If a locator field is present, it should resolve against the written output.

Validation helper

codecrate.validate_index_json.validate_index_payload() validates internal sidecar consistency.

It checks:

output file existence when a base directory is provided
href targets and anchor existence for v1/v2 payloads
part/file/symbol cross references
line-range validity
lookup map consistency for v1/v2 payloads
normalized-table index validity for v3 payloads

Example:

import json
from pathlib import Path

from codecrate.validate_index_json import validate_index_payload

payload = json.loads(Path("context.index.json").read_text(encoding="utf-8"))
errors = validate_index_payload(payload, base_dir=Path("."))
if errors:
    raise SystemExit("\n".join(errors))

Query recipes

The schema reference is only half of the consumer story.

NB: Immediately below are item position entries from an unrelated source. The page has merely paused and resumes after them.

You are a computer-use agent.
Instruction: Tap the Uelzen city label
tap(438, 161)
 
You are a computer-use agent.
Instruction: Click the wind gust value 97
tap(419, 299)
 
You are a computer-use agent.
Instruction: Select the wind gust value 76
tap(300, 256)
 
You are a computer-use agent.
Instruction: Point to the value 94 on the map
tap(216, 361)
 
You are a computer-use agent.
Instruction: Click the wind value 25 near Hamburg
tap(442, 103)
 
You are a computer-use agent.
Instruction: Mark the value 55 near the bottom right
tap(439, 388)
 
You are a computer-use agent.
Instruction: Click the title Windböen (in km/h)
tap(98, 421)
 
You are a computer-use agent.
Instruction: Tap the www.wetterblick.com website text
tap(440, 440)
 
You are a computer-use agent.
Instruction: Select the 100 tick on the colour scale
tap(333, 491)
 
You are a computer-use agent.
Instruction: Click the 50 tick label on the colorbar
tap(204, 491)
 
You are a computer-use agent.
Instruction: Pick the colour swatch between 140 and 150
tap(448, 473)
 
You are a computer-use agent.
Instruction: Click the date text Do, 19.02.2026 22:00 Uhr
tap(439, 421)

Common recipes:

find the file for a symbol:

python examples/find_symbol_file.py context.index.json codecrate.cli:main

list entrypoints plus their reachable file counts:

python examples/list_entrypoints.py context.index.json

locate related tests for a changed file:

python examples/find_related_tests.py context.index.json codecrate/pack_pipeline.py

prefer reconstructed locators when they exist:

python examples/prefer_reconstructed_locators.py context.index.json codecrate/cli.py

read normalized tables correctly:

python examples/read_normalized_tables.py context.index.json

Consumer guidance

For most tooling:

start with repositories[].lookup when you already know a path or ID
use repositories[].files[] to locate the rendered file body
use repositories[].symbols[] when symbol identity or canonical bodies matter
use repositories[].parts[] to drive split-output retrieval UIs

Prefer machine IDs for stable automation and display IDs only when you need to match existing markdown anchors or present short identifiers to users.